------ DATA TO PROCESS
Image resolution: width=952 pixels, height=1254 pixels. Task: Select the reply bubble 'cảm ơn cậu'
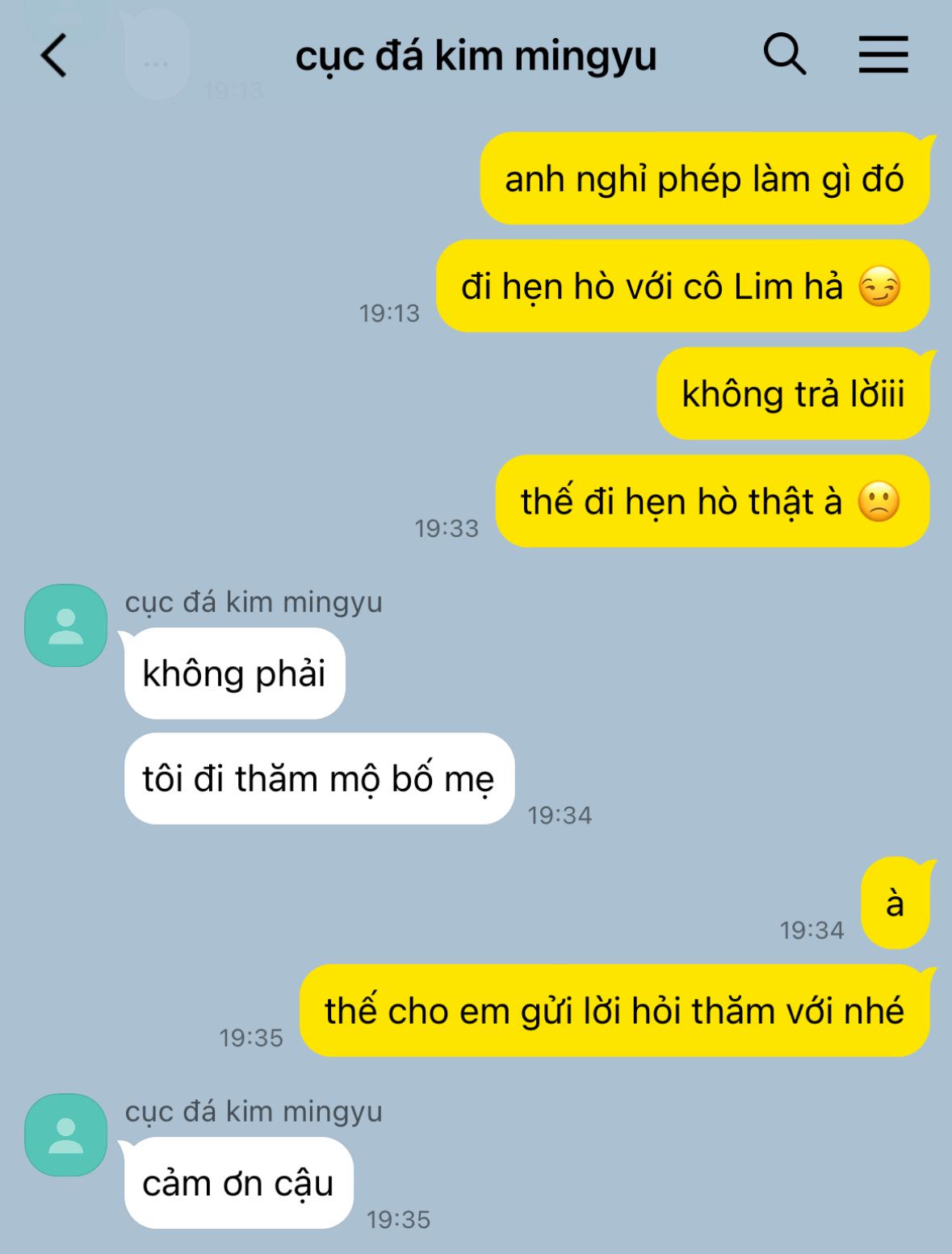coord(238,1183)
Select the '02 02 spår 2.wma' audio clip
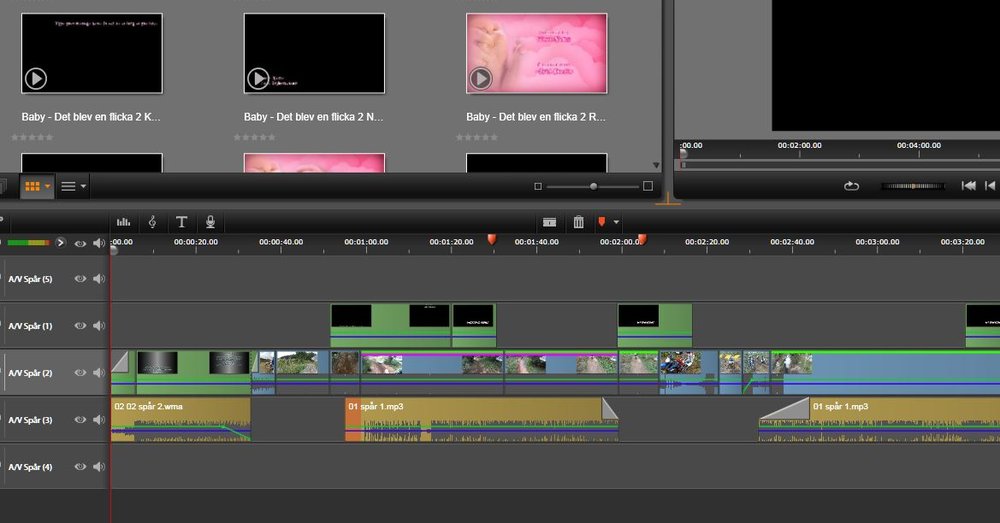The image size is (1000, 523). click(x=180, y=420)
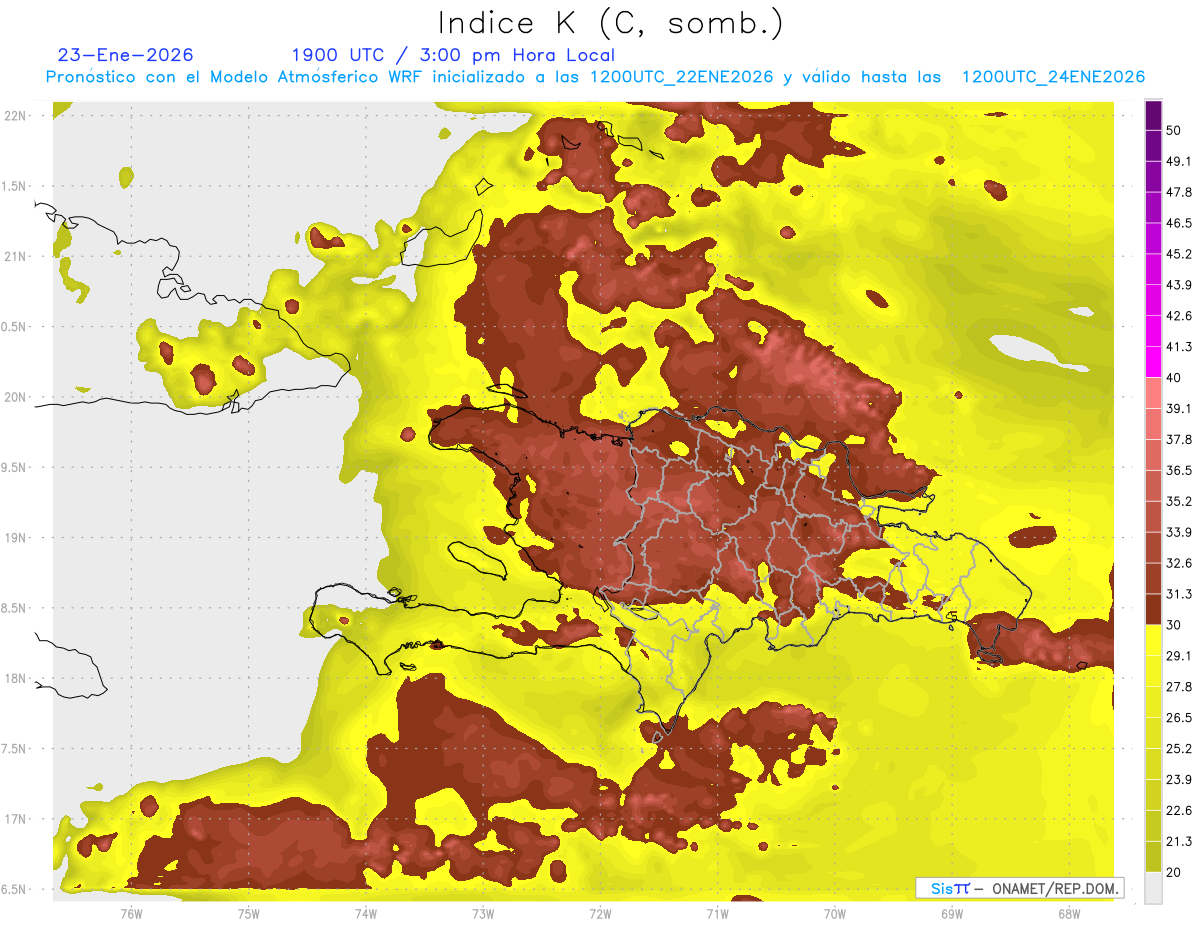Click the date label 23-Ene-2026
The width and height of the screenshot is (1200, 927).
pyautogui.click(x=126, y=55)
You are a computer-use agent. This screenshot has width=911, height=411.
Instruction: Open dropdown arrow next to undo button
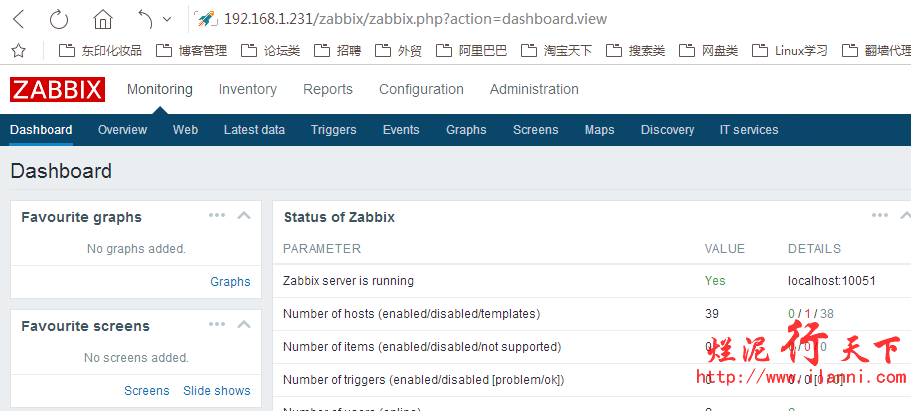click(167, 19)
------------
------ DATA TO PROCESS
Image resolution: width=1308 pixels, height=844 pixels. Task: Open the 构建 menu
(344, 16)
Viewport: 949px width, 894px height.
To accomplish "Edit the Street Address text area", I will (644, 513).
------------
WORK TO BE COMPLETED: In the data above, find the line with "Image resolution: width=952" and the line with "You are a computer-use". Please copy exactly those two lines and every line between them, but not the pictures.

RESPONSE TO THE TASK:
Image resolution: width=952 pixels, height=1254 pixels. Task: Select the reply bubble 'cảm ơn cậu'
coord(238,1183)
Select the '02 02 spår 2.wma' audio clip
The image size is (1000, 523). click(x=180, y=420)
Click the date label 23-Ene-2026
The width and height of the screenshot is (1200, 927).
pyautogui.click(x=126, y=55)
You are a computer-use agent. This screenshot has width=911, height=411.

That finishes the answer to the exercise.